Longer term, the only rational solution is to change the water balance. The only way this is possible is if produced water is converted into a form where it can be net “exported” from the oil and gas water cycle. That’s going to take investing in the technologies and infrastructure to treat the produced water to the extent that it is decoupled from the cycle of productions and completions — to treat the water to agricultural grade and provide it both locally to agriculture industry and export it where it is needed elsewhere through pipeline infrastructure. Any notion that any other solution is going to be viable in the long term ignores the one feature of the Permian Basin that will never change: its fundamental water balance.
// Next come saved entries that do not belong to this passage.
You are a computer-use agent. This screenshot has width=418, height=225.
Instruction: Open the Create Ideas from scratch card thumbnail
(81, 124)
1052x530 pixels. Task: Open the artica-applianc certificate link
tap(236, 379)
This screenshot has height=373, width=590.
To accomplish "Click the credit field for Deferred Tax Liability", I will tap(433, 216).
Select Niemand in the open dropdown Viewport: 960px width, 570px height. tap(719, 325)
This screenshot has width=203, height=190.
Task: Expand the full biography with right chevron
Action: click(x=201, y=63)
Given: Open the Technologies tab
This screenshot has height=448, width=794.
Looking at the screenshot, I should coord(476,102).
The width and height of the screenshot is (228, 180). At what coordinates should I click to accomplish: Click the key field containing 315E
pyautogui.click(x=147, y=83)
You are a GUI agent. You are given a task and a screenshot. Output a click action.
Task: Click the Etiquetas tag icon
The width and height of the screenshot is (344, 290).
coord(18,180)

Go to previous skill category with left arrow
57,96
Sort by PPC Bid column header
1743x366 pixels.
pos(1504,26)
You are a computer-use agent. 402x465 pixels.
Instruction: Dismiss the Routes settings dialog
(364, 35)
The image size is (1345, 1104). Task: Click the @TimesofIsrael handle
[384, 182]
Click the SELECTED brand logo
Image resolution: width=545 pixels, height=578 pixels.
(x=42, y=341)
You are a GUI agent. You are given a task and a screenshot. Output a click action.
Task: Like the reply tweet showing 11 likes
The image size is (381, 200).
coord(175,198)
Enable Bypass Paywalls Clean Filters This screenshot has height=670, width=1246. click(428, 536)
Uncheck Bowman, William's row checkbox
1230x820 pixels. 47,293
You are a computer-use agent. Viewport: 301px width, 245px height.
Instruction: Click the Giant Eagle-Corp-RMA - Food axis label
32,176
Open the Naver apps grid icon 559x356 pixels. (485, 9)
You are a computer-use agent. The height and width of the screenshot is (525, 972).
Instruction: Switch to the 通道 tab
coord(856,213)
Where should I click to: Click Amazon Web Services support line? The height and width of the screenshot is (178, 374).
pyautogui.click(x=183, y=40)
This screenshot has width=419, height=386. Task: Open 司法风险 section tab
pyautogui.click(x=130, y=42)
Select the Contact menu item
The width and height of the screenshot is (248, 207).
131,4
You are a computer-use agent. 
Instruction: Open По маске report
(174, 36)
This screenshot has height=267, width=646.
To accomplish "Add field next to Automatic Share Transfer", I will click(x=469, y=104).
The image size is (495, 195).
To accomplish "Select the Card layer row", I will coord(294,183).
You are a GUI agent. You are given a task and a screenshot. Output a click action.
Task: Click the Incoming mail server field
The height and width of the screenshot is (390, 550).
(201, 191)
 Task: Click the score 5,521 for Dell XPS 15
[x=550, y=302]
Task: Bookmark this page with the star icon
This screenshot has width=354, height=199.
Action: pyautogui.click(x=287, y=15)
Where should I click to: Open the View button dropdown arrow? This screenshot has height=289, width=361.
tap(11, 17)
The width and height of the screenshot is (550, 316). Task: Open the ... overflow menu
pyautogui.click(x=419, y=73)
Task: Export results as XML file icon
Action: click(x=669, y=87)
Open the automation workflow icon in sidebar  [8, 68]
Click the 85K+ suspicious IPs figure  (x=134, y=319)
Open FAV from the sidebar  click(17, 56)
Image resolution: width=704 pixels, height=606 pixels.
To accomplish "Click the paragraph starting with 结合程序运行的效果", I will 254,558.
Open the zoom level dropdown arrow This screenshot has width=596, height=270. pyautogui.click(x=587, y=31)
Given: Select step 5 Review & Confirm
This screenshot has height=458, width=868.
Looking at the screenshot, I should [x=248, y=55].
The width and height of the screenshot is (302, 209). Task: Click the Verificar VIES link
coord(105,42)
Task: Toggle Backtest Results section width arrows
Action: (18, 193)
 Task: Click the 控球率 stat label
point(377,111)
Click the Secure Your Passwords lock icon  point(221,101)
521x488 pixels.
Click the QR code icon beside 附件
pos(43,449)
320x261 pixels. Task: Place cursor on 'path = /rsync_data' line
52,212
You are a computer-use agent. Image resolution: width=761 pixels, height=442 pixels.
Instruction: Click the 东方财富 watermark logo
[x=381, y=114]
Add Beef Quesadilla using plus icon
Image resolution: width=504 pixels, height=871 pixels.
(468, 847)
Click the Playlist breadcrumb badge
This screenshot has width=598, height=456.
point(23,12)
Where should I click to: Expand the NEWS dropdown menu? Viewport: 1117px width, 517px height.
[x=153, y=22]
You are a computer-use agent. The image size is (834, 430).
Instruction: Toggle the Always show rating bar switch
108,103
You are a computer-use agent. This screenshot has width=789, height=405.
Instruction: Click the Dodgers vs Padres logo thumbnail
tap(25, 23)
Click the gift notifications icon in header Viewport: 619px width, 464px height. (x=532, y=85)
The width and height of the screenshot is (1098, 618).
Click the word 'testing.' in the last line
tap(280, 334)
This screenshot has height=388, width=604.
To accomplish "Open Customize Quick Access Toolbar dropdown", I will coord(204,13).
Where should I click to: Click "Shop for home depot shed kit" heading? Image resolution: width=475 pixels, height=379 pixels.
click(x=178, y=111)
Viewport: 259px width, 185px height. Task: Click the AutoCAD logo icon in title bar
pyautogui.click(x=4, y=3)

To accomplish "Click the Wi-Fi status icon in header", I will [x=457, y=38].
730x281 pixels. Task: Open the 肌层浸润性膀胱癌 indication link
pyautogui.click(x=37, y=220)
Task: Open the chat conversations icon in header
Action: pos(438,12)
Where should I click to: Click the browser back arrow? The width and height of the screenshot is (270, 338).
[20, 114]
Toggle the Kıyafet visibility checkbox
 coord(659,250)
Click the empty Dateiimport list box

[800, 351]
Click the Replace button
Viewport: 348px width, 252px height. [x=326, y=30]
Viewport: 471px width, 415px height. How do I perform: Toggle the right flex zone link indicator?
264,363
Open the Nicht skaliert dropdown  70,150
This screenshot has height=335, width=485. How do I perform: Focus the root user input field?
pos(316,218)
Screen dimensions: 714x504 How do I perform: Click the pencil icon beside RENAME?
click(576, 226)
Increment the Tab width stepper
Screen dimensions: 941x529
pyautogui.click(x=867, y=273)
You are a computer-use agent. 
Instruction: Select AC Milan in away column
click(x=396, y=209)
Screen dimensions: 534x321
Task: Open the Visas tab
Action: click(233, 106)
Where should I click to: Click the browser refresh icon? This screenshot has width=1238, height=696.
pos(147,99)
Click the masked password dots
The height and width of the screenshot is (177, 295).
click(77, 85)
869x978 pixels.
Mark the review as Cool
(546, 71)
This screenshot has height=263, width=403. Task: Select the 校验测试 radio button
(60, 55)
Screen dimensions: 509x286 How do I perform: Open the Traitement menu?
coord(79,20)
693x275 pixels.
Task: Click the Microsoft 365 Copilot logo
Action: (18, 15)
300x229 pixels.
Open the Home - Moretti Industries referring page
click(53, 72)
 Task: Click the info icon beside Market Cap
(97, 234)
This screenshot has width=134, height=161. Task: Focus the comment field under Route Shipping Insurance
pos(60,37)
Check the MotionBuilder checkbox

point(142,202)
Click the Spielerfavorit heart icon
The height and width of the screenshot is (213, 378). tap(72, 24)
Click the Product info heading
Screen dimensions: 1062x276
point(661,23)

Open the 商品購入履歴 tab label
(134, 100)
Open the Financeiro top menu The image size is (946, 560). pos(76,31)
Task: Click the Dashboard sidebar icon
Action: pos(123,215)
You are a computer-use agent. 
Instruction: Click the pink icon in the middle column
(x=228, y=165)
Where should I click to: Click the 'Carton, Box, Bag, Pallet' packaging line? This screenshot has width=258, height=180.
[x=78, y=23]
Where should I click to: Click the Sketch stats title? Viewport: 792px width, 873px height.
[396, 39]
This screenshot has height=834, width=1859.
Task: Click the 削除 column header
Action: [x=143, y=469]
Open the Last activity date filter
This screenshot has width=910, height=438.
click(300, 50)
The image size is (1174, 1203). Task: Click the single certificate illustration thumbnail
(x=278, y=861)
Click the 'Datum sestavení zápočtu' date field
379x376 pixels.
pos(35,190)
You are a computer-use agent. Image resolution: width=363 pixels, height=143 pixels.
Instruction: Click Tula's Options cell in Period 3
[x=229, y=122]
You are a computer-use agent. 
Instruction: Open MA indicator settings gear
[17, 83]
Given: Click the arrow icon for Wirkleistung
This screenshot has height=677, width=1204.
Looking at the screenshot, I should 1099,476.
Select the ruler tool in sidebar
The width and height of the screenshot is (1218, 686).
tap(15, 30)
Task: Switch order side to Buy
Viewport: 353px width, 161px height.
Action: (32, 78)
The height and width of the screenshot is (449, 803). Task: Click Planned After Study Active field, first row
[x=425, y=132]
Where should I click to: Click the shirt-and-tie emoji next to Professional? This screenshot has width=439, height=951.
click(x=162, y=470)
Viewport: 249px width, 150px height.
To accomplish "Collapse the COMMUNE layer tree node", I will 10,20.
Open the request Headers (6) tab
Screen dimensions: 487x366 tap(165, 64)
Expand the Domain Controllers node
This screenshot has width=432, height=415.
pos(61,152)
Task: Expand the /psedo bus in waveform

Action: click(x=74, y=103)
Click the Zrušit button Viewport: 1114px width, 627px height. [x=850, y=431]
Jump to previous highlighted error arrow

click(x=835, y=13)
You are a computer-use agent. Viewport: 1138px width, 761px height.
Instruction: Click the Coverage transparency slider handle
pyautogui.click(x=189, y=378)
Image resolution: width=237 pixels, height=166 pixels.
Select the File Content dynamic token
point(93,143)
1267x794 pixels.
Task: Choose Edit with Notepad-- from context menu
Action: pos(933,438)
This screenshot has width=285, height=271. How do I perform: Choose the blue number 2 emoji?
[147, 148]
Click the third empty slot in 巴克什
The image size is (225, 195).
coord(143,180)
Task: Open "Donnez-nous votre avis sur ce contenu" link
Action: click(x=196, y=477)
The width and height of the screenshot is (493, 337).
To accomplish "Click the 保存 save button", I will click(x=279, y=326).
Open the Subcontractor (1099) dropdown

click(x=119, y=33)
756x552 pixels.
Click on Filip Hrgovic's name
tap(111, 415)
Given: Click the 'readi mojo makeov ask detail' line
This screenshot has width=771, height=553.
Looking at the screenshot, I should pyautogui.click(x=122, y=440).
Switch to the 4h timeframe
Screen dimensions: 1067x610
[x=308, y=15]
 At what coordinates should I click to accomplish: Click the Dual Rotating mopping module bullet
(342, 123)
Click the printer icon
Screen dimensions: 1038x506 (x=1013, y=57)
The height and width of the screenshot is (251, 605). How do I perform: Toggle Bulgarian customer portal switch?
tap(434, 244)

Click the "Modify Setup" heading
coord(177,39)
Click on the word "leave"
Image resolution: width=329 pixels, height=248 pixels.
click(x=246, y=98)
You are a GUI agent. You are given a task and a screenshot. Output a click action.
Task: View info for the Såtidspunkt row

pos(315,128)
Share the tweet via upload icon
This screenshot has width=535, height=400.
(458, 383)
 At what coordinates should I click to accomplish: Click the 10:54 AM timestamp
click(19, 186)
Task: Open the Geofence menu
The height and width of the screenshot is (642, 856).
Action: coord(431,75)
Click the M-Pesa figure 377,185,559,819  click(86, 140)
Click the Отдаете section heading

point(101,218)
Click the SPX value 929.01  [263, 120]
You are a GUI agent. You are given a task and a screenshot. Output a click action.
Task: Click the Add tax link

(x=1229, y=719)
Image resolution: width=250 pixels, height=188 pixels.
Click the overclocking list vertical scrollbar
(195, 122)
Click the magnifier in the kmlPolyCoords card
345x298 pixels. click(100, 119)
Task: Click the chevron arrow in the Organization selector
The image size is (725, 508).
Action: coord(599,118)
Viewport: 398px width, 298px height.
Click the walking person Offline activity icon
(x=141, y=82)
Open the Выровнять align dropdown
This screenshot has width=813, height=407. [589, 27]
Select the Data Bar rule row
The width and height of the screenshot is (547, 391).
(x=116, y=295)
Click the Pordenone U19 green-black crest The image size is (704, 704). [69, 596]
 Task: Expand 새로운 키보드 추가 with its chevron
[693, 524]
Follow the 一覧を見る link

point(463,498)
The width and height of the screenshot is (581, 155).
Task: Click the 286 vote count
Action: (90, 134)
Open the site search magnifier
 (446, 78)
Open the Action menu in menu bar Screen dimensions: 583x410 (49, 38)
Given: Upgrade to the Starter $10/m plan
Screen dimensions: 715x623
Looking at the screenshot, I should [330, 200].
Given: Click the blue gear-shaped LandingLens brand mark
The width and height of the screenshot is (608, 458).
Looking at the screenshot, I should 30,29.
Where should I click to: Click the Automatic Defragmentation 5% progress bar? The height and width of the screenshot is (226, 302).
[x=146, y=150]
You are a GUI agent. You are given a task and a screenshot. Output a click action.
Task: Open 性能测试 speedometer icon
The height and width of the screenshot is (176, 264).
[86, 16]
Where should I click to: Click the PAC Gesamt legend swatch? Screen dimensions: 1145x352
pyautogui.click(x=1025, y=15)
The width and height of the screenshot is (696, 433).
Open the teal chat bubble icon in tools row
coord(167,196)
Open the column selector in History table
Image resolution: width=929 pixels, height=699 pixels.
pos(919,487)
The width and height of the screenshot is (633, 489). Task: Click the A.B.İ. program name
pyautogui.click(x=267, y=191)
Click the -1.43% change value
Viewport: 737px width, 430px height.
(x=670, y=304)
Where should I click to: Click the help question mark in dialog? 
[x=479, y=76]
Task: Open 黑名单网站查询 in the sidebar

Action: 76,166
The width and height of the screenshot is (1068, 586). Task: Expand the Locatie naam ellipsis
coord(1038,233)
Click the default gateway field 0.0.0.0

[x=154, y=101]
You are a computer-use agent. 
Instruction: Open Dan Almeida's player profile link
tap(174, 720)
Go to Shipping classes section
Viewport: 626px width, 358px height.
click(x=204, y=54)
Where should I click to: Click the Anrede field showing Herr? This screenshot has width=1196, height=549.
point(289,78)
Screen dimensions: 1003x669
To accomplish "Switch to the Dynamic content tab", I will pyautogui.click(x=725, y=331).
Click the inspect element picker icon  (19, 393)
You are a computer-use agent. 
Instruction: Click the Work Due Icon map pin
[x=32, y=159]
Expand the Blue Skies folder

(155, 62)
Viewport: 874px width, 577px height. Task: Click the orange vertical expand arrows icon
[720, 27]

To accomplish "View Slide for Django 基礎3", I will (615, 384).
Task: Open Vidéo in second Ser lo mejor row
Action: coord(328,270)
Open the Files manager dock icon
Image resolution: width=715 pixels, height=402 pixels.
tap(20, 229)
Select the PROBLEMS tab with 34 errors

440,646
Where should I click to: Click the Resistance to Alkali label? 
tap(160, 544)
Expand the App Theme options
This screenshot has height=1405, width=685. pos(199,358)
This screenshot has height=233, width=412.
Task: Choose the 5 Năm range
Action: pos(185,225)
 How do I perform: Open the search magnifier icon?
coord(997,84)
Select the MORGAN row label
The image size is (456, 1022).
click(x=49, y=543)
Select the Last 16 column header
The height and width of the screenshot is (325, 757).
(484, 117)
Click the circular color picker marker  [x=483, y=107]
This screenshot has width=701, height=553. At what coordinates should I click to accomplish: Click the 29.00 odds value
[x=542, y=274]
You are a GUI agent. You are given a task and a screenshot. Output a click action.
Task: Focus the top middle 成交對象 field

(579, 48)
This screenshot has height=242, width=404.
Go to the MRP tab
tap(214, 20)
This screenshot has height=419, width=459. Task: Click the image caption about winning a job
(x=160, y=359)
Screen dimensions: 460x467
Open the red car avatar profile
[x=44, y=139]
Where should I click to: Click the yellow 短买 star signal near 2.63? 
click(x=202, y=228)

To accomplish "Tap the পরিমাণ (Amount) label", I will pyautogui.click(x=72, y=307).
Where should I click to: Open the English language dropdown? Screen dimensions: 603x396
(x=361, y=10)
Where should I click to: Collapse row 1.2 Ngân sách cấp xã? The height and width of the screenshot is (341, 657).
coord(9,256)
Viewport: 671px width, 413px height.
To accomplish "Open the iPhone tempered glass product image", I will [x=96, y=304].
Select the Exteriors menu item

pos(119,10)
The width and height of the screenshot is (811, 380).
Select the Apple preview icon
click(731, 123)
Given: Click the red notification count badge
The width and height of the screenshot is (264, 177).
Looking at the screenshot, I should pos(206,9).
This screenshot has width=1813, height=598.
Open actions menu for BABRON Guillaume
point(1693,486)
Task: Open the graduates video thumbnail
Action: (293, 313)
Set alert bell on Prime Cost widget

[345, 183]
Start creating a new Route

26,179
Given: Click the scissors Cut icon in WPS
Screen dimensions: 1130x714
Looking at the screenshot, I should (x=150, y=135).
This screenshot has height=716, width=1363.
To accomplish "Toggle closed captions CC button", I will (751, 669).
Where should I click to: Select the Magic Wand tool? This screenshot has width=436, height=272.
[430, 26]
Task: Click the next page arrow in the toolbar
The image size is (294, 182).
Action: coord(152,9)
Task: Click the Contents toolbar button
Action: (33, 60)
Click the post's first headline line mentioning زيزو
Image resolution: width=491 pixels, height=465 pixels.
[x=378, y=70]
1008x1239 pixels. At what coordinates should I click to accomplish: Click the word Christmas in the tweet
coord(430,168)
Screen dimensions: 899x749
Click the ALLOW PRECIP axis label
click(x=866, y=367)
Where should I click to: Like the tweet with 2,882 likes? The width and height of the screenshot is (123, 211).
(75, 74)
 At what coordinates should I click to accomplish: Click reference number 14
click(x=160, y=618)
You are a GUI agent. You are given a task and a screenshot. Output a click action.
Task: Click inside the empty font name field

The industries servicing the operators thus stand at an impasse. We are not going to recycle our way out of this situation. We do need to recycle, of course, as it’s the most cost-effective way (when done correctly) of dealing with the produced water until completions demand is met — and it’s the most environmentally friendly. It also enables completions activities to progress absent freshwater, or at least with less of it.

However, for the balance of produced water — the water that simply is not needed for completions activities — more progressive technological solutions are required longer term as disposal capacities eventually begin to struggle. More cost-effective thermal processes for distillation, more effective approaches for removing total dissolved solids from the water, and better use of existing infrastructure such as frac ponds to support these approaches will all play a part.

Indeed, as food for thought, in a basin where around 35 percent of the volume of frac pits evaporates every year, one wonders why so much time is spent trying to prevent evaporation rather than exploit it as the natural distillation that it represents. This could result in a significant volume of usable, clean water — without leveraging much in the way of high technology.

Every piece of infrastructure in the Basin represents an opportunity in this way. It’s up to the technology companies and water midstream companies to partner, identify those opportunities, and make the best use of one of the most prolific water sources on the planet, in a region that desperately needs clean, usable water.